My parents say that I was born with a formidable appetite, and my friends are convinced I have a hollow leg to accommodate the incongruous portions I consume. Needless to say, I love food, and as with my love for music, I embraced international flavors from a young age. Variety is the spice of life! I was confidently wielding chopsticks by age 10, and loved sushi, raw oysters, and all sorts of spicy, pickly flavors. My hometown of Los Angeles holds its own among large cities with fine cuisine from around the world, concentrated in ethnic enclaves from Little Ethiopia to Thai Town and everywhere in between. Also home to the largest Korean, Armenian and Persian populations outside those respective countries, LA offers particularly fine varieties of those cuisines.
Though a love for cooking didn’t emerge quite so early as my love for sushi, and I still go through ebbs and flows with my interest and inspiration, I do enjoy experimenting in the kitchen. Contributing to Italian/Texan family dishes with my Houston-based family during holidays such as stuffed artichokes, West Texas cornbread stuffing and faccia de veccia (a savory bread that translates to ‘old lady face’) is immensely satisfying. In this blog, I plan to cover fun culinary experiences in LA and beyond as well as my own cooking efforts and some inspired works of friends.
Just for fun… perhaps the most bizarre thing I’ve ever eaten was a fried palm beetle grub larvae in an Amazon village in Peru, somewhere in between Iquitos and Nauta. While there I also tried masato, a drink made from chewed-up and spit-out yucca root that ferments into an alcoholic, white, opaque drink consumed on special occasions. Both these items are considered delicacies and while I can’t say I’m raring for more, I appreciated the opportunity to try them and the welcoming people who presented them.
Thankfully, my travels have also presented many more appetizing meals. Incredible fruits in the tropics, from Costa Rica to Bali; melt-in-your-mouth freshly caught capitaine fish, which I ate by light of a campfire and stars, camping along the Niger River in Mali; and pretty much everything in Morocco, especially homemade pastillas with fish or chicken and almonds. Upon returning stateside after Morocco, I lost my appetite for two weeks – a VERY rare occasion for me! The best oysters of my life were shucked in front of me on a street corner in Paris in November, near the Musee d’Army. That time of year of course is great for vin chaud. And the crepes or galettes, so fresh, were delectable.
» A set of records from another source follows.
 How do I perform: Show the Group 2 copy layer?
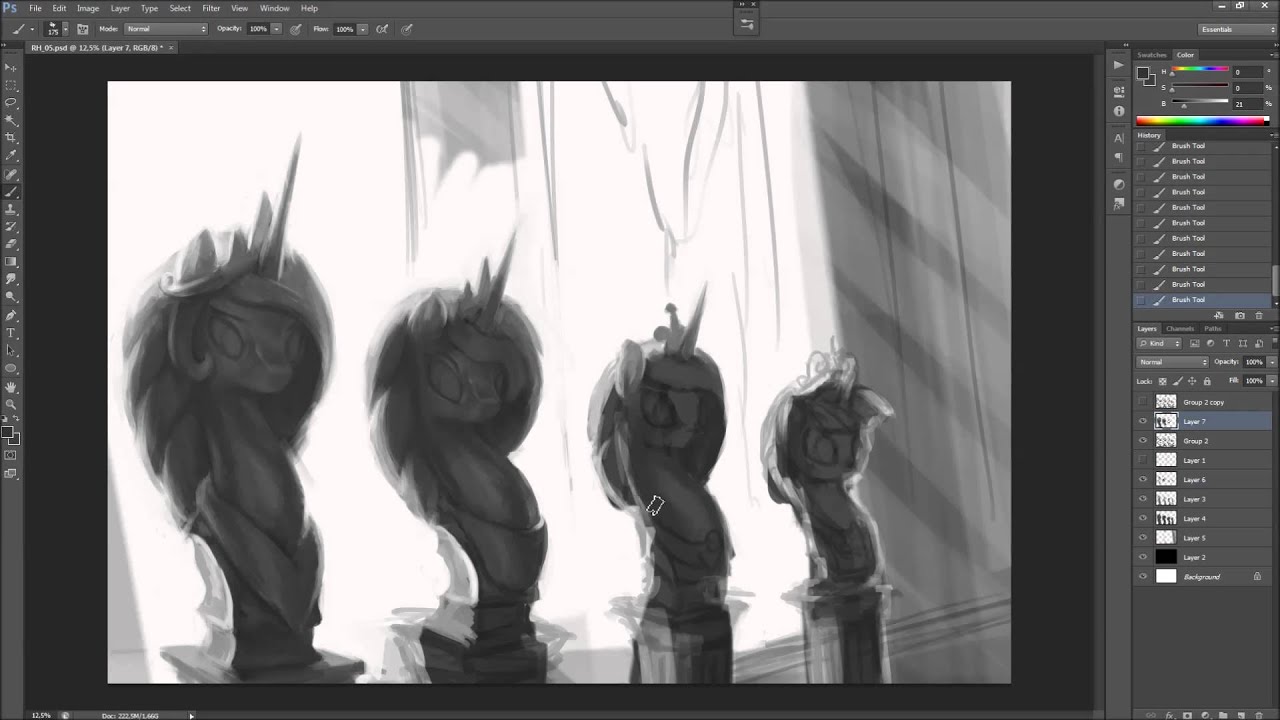click(x=1143, y=402)
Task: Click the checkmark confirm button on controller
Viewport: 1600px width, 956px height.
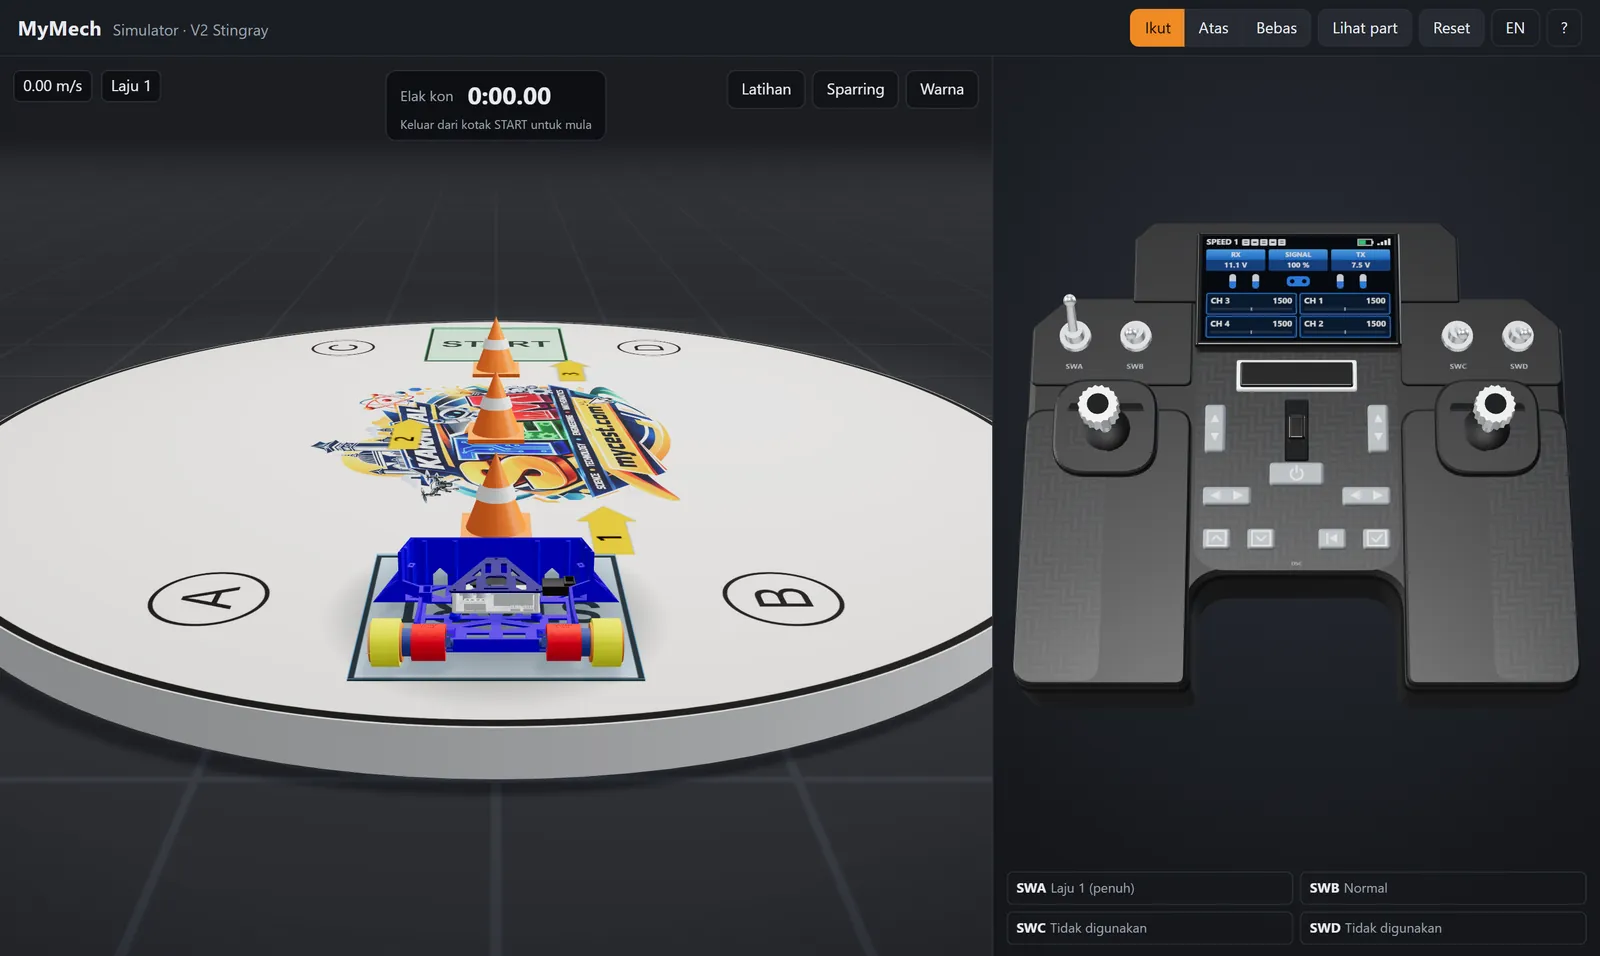Action: (1377, 538)
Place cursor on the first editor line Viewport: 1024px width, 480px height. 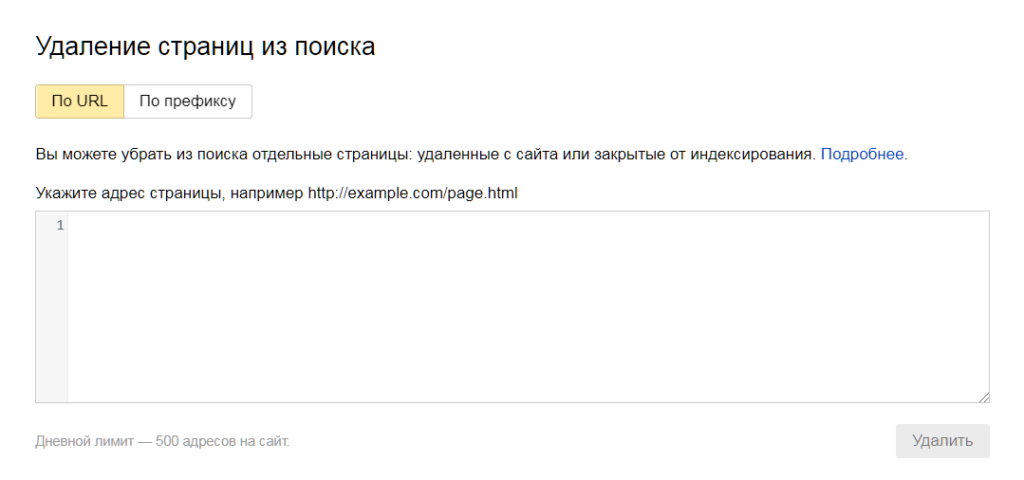[x=528, y=226]
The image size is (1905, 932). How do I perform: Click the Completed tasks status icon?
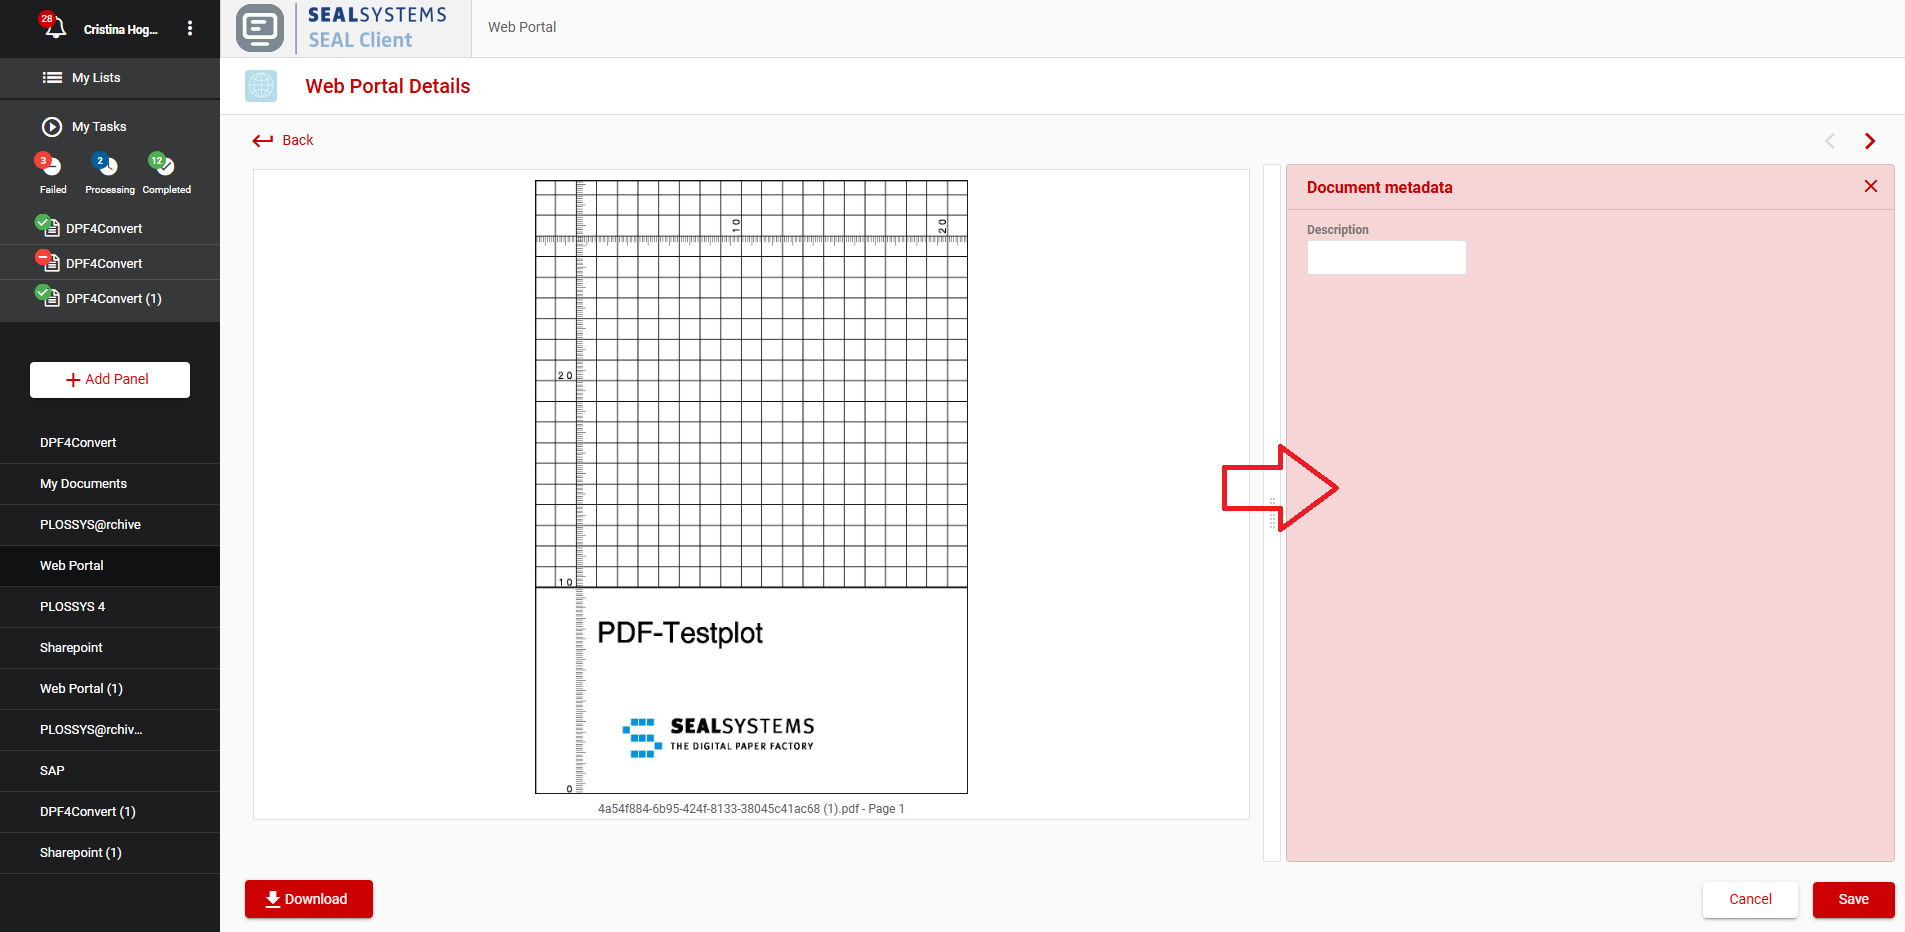[164, 165]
My latest obsession is a food truck in Austin called Kebabalicious. Turkish doner kebab wraps that master an optimal mix of flavors, with finely seasoned meat and spicy red sauce cooled by tzatziki. I’ve craved them every day since my last trip there.
So with those scattered highlights in recent memory, I will close with anticipation of more focused posts on future culinary endeavors!